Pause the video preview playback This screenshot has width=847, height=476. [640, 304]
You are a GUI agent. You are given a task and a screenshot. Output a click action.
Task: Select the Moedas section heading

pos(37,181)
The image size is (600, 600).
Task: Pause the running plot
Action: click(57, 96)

◆ Task brief
What lines above hold the word "screenshot"? Pull each one out.

◆ Task output
Pause the video preview playback This screenshot has width=847, height=476. [640, 304]
You are a GUI agent. You are given a task and a screenshot. Output a click action.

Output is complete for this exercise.